Since it became an independent nation, succession in Mali has mostly come via coup d’etat. Prolonged protests over insecurity in Mali led to the ouster of its most recently elected president, Ibrahim Boubacar Keïta. There were 11 deaths and 124 injuries reported during the protests.
Public complaints included government corruption, failure to protect citizens from the ongoing violent Islamist insurgency, and the COVID-19 pandemic, which sent an already struggling economy into a deeper downward spiral.
Guinean President Alpha Condé, the country’s first democratically elected president, won reelection in October 2020, but there were protests when he changed the constitution to enable his pursuit of a third term at the age of 83.
Burkina Faso experienced a wave of protests after a spate of deadly attacks by terrorists spilling into the country from the north.
Gilles Yabi, president of Senegal-based think tank WATHI, said the overall message is that people are fed up and want results from their governments.

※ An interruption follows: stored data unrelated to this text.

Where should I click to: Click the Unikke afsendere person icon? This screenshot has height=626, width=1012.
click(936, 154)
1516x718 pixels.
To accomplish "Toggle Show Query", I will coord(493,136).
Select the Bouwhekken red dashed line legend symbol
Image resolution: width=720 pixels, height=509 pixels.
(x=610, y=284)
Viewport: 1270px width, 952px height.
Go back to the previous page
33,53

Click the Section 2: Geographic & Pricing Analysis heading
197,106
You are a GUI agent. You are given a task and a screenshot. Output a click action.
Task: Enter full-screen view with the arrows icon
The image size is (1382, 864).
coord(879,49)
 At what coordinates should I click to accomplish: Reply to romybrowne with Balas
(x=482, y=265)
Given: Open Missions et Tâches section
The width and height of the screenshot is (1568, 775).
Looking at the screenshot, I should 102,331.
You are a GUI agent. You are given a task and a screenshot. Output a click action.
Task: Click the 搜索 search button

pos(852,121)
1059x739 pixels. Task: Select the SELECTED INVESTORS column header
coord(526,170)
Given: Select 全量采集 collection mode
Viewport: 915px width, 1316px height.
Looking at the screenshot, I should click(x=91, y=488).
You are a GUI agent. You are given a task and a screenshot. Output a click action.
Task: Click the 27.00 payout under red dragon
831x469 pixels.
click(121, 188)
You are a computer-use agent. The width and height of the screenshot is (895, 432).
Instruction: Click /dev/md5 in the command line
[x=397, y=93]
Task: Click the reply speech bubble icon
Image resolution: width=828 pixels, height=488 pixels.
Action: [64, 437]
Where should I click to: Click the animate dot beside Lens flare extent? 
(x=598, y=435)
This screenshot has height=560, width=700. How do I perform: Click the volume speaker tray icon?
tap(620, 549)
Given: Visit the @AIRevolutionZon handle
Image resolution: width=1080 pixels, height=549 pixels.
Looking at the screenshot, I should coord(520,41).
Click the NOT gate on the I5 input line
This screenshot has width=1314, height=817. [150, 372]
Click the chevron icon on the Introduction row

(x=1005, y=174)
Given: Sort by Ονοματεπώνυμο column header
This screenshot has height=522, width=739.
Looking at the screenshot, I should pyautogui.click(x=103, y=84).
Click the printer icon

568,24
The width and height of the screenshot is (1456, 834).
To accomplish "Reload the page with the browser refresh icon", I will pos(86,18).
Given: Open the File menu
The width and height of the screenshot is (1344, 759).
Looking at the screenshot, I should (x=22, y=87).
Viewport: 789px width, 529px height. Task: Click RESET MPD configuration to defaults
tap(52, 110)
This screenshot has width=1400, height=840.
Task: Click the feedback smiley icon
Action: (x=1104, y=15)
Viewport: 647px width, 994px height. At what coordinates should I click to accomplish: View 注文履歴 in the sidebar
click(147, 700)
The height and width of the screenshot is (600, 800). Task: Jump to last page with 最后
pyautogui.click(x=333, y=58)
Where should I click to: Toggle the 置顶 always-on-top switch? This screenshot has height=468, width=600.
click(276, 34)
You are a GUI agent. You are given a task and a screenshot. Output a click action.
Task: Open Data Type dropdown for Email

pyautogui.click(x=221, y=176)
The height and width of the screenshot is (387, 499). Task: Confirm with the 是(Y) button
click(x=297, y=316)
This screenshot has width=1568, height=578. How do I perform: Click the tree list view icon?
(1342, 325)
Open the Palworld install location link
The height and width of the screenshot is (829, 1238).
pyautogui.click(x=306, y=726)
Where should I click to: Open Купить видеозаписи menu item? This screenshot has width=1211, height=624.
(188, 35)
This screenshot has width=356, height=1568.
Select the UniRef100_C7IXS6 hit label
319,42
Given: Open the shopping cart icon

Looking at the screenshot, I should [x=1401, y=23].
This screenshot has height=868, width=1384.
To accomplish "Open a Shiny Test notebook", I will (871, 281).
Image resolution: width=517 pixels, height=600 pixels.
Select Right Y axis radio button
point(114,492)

“There is certainly a trend of democratic regression in the region,” he told Deutsche Welle television. “What the countries of the region need is not only elections, not only democracy, but also states that work for the interests of the people.”
Each West African coup underscores the myriad reasons for regional unrest.
Populations lose faith in governments when they manipulate the democratic process and are unable to address poverty or defend citizens from violence.
The lack of success in fighting terror groups by Sahelian and international forces has led to many protests in the region.
Lashing out at France and Europe was to be expected, said Andrew Lebovich, a Sahel expert and policy fellow at the European Council on Foreign Relations.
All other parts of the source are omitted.